Túnez está regido por Ben Alí, un militar de 74 años de edad que lleva ya 23 en el poder. Se trata de un fenómeno común en el norte de África, donde el gobernante más joven es el marroquí Mohamed VI, con una década en el trono. El egipcio Mubarak, el libio Gadaffi, el argelino Buteflika ya detentaban el poder desde antes de que nacieran la mayoría de sus, llamémosles así, súbditos. Hagan ustedes el contraste entre la juventud de las poblaciones y la decrepitud de los gobernantes, y tendrán otro elemento de explicación para lo que está ocurriendo.

¿Qué podría hacer Europa? Para empezar, darle la voz y la palabra a los reformistas y demócratas del Magreb y el valle del Nilo. En estos tiempos de la información convertida en espectáculo, el exabrupto de cualquier loco yihadista da grandes titulares en nuestros medios, mientras no se les da el menor cuartelillo a los que luchan por un norte de África que evolucione política, social y culturalmente hacia la convergencia con Europa. Y luego cabría darles un apoyo real a esos reformistas. La formula no es tan complicada: cualquier ayuda a los países del sur del Mediterráneo debería estar vinculada a progresos reales en el camino hacia la democracia, los derechos humanos, la igualdad de la mujer y la corrección de las desigualdades sociales.

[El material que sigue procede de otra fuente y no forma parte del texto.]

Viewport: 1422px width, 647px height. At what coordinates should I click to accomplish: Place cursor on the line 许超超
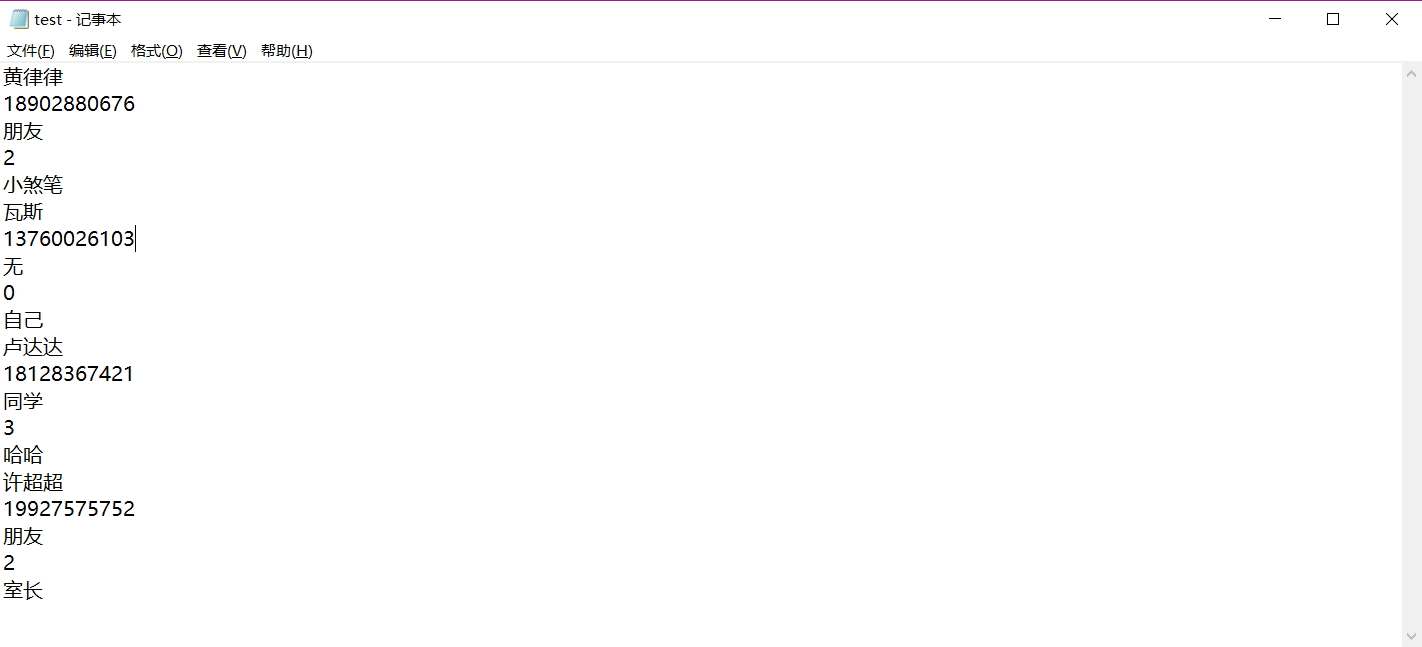[x=33, y=482]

Pero difícilmente va a ser así. Los demócratas del norte de África comparten el sentimiento lúcido y amargo expresado hoy en EL PAÍS por Mustafá Benjaafar, un opositor tunecino entrevistado por Juan Miguel Muñoz: "No tengo ninguna esperanza en que Europa nos ayude". La salvación tendrá que venir de ellos mismos. Y eso es lo que empuja a los miles de jóvenes tunecinos y argelinos que, en contra de los topicazos, no se manifiestan estos días para pedir la prohibición del alcohol y la obligatoriedad del hiyab, sino para reclamar trabajo y libertad.